BEGIN
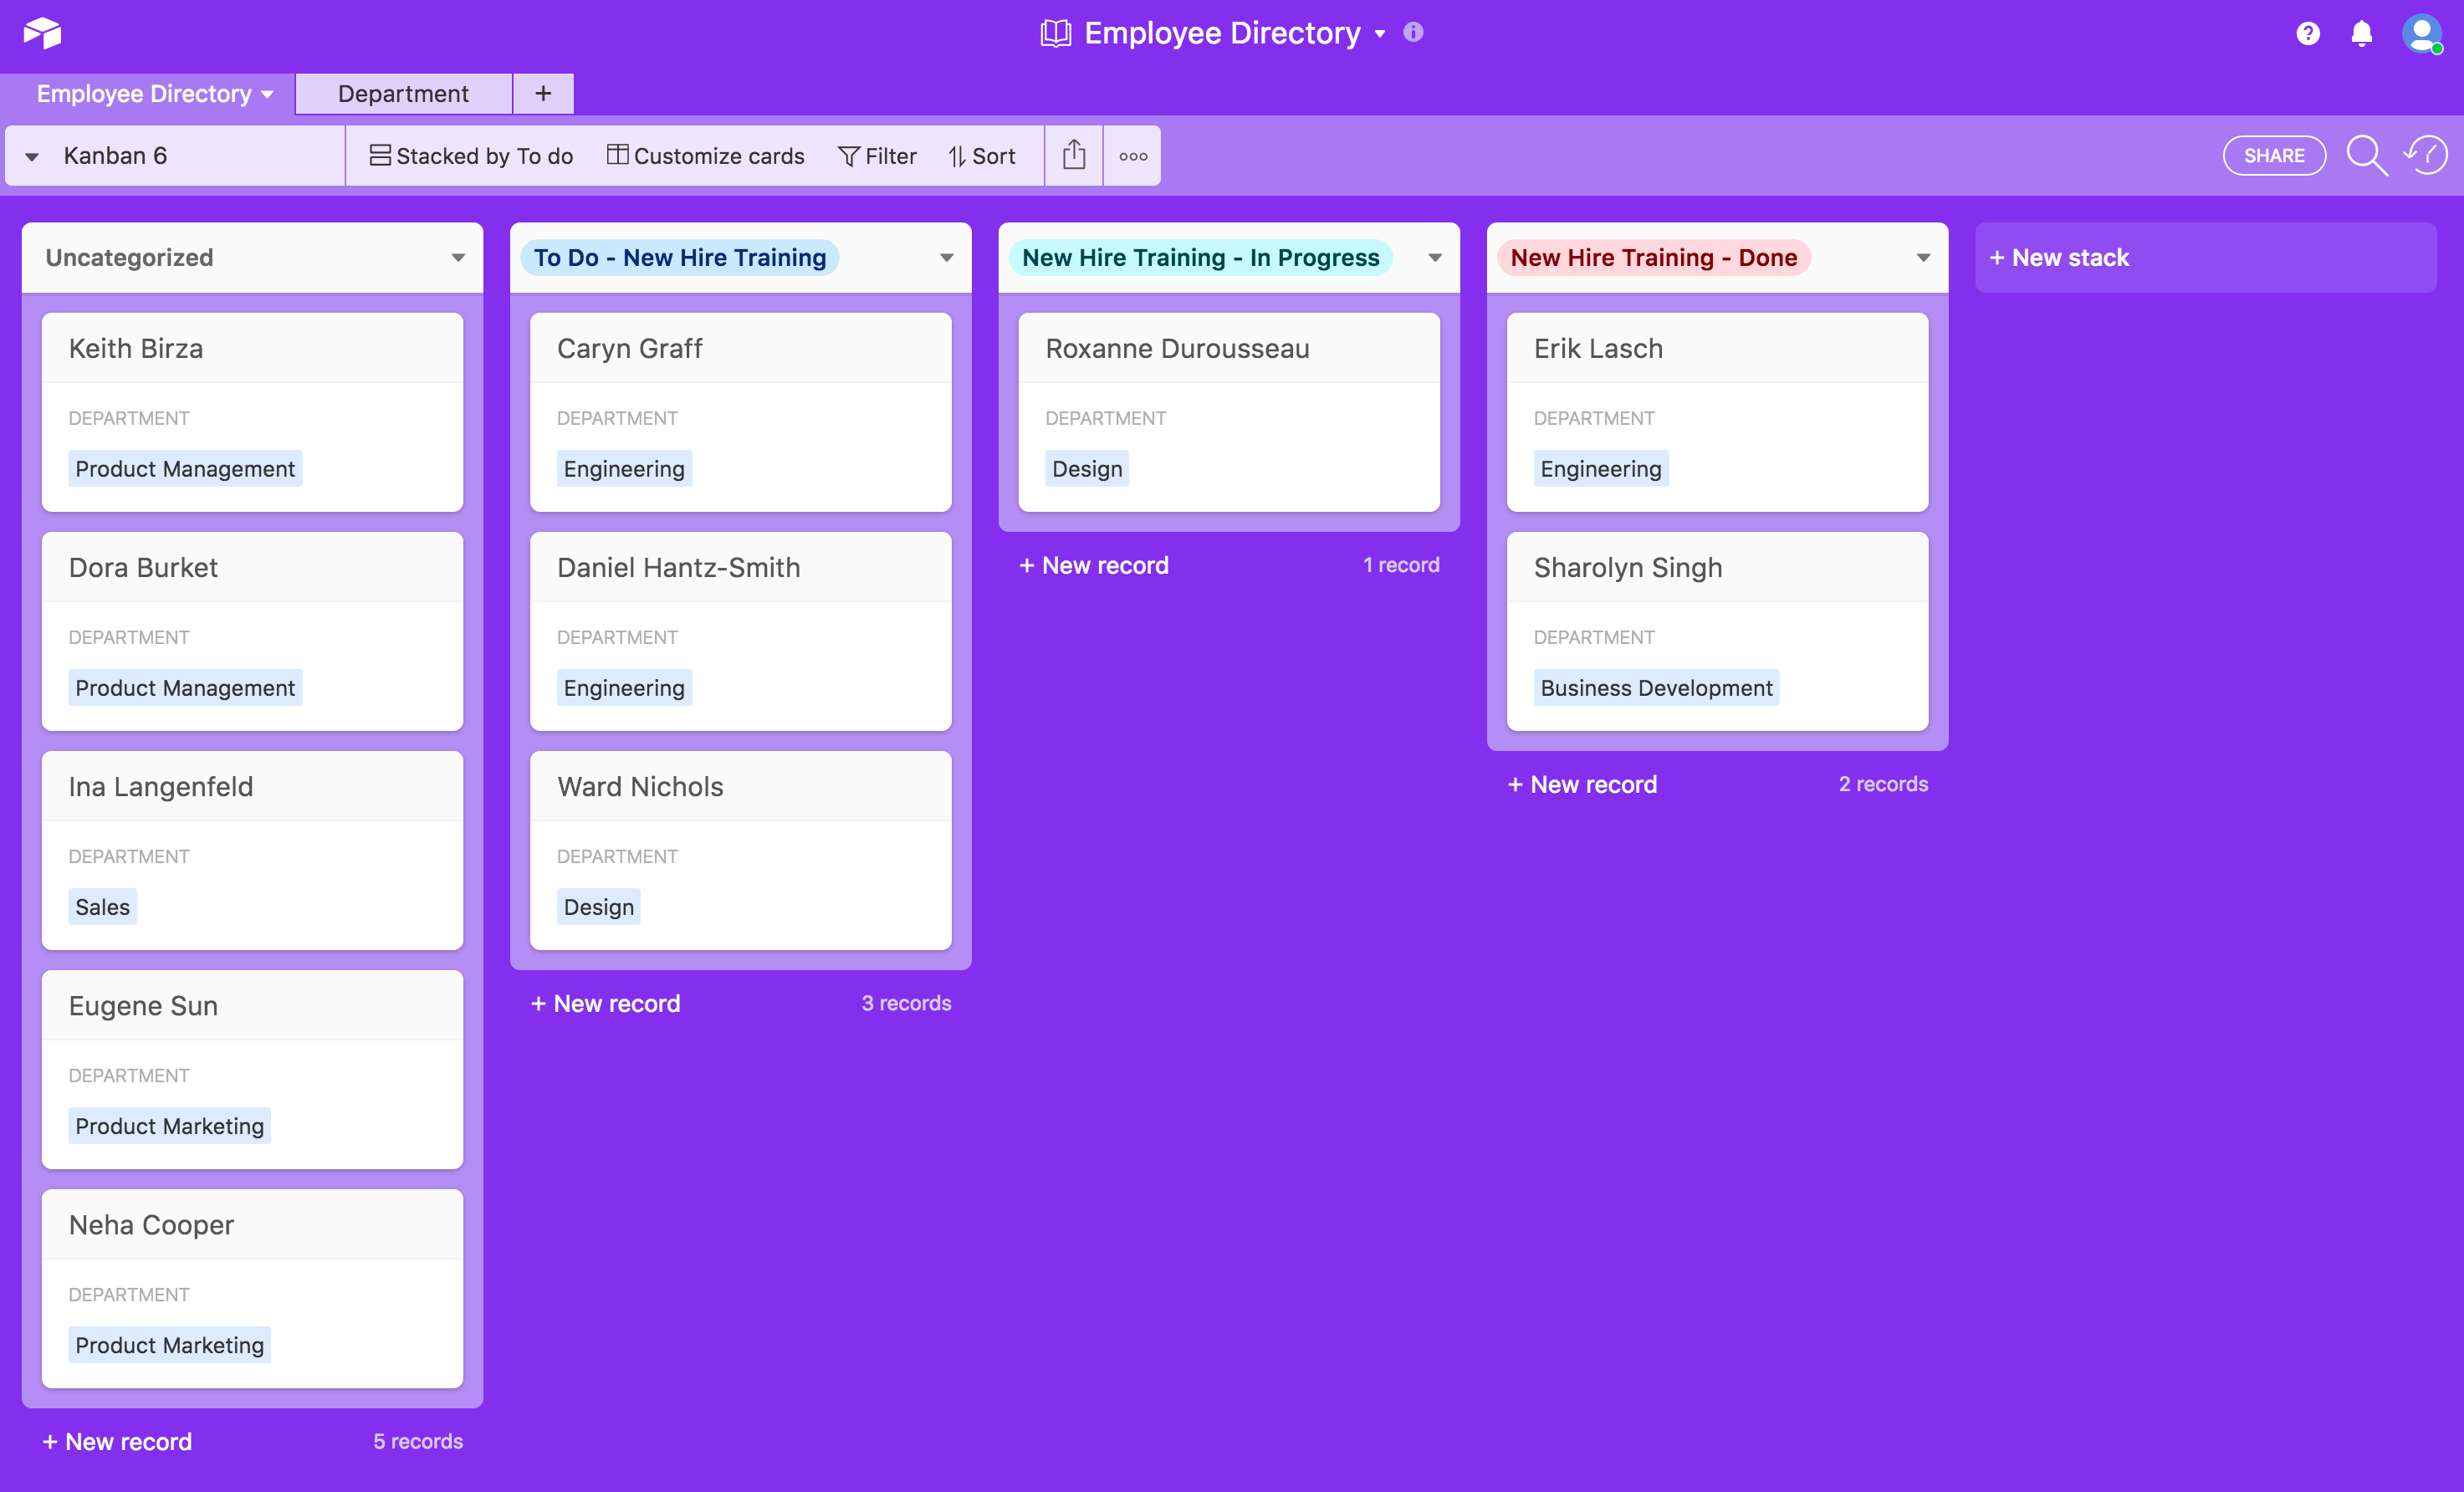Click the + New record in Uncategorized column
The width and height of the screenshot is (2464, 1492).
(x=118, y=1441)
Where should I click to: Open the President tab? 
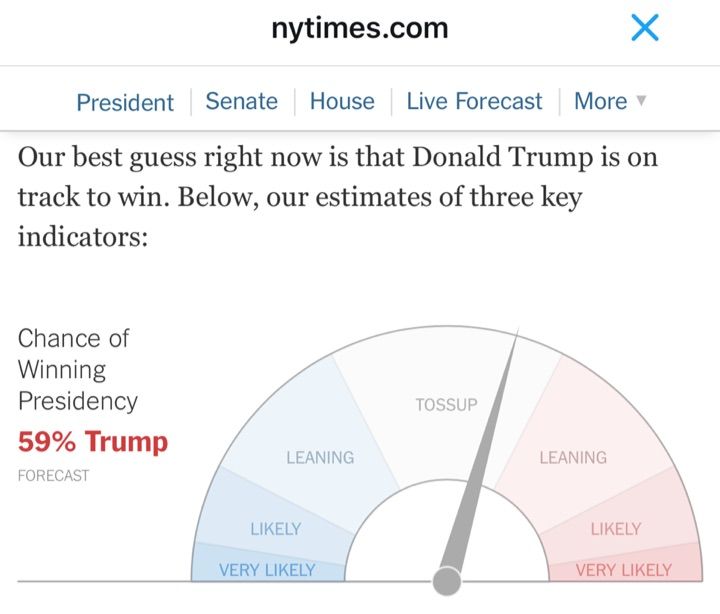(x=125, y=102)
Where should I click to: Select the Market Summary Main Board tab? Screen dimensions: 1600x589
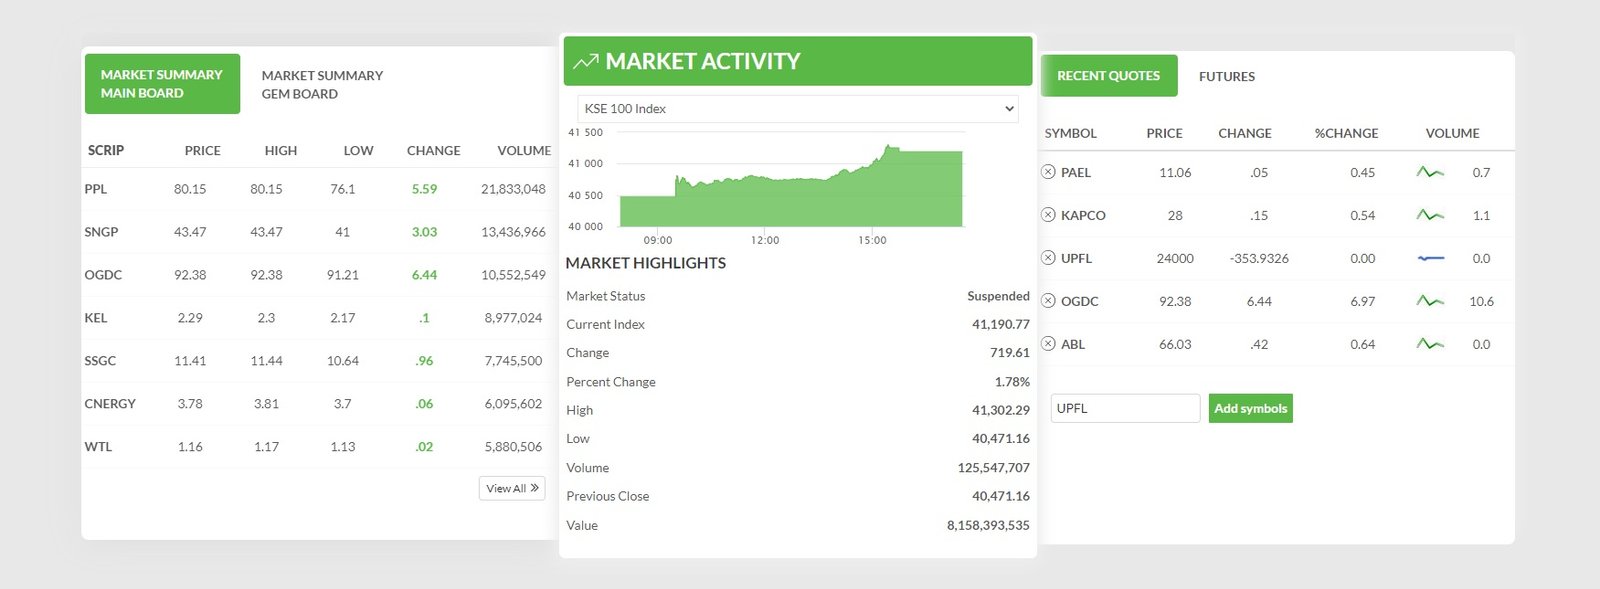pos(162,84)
END
#### [ACTIVITY]
Starting at the line that holds "Where should I click to: Select", repeat every line through the end of the listing exactly as written, skipping any picture.

#### [ANSWER SECTION]
Where should I click to: Select the Market Summary Main Board tab? Screen dimensions: 1600x589
pos(162,84)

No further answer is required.